SHORT TASK:
Present every line of the data below as a numbered list, omitting blank lines. Leave the pictures out of the answer.

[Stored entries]

%%

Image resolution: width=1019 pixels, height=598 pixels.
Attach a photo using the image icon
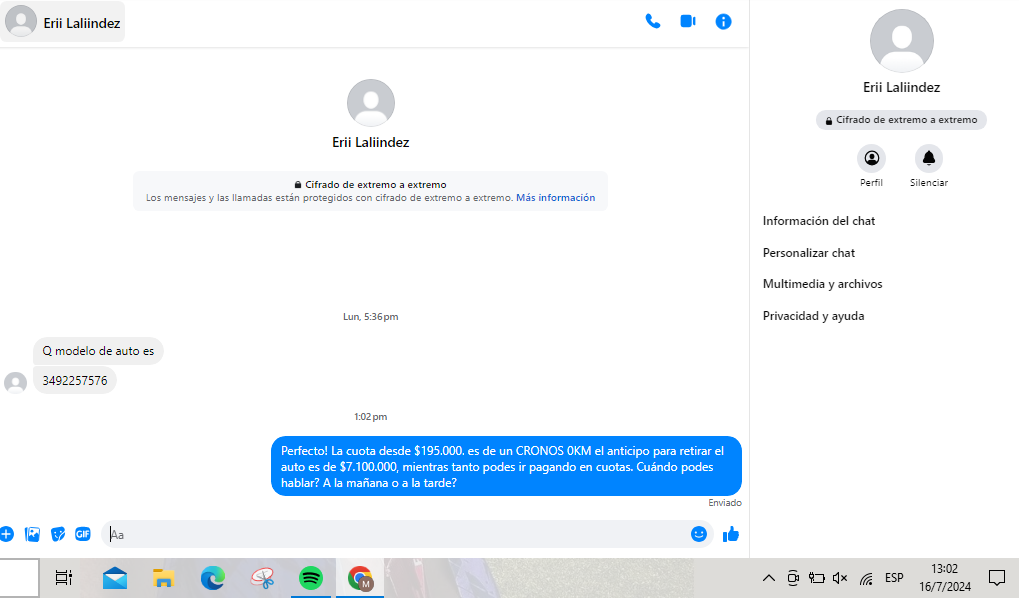(x=33, y=534)
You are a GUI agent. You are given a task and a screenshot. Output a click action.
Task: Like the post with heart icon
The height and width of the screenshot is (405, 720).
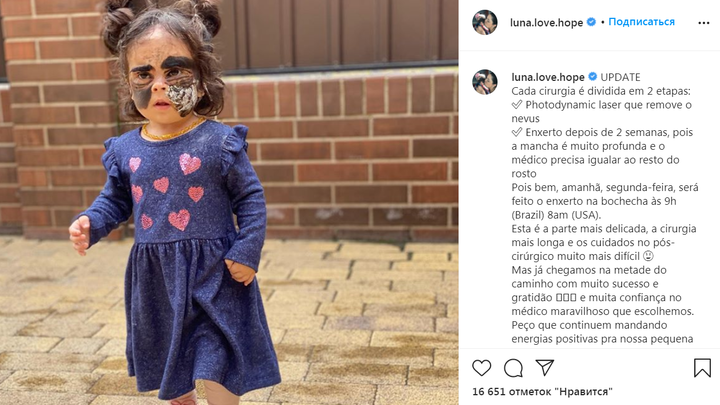coord(481,368)
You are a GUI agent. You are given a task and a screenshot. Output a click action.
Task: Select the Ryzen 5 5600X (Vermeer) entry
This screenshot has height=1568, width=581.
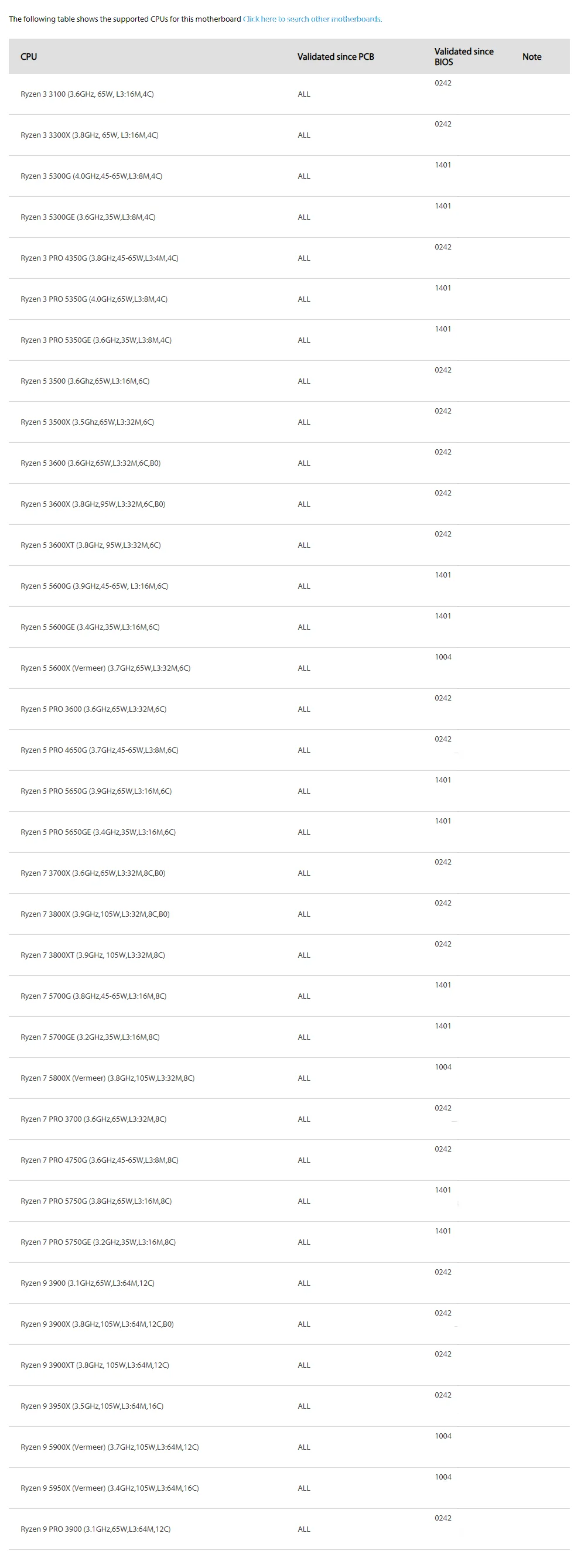105,668
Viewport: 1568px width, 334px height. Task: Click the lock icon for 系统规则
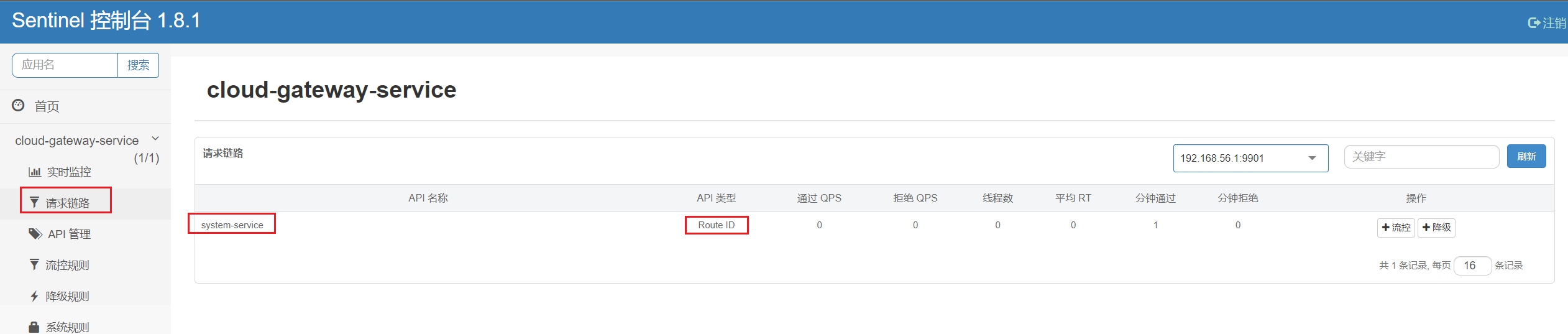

%%

WRITTEN ANSWER:
1. Image resolution: width=1019 pixels, height=598 pixels.
2. Attach a photo using the image icon
3. (x=33, y=534)
4. You are a GUI agent. You are given a task and a screenshot. Output a click action.
5. Task: Like the post with heart icon
6. The height and width of the screenshot is (405, 720).
7. coord(481,368)
8. You are a GUI agent. You are given a task and a screenshot. Output a click action.
9. Task: Select the Ryzen 5 5600X (Vermeer) entry
10. This screenshot has height=1568, width=581.
11. 105,668
12. Viewport: 1568px width, 334px height. Task: Click the lock icon for 系统规则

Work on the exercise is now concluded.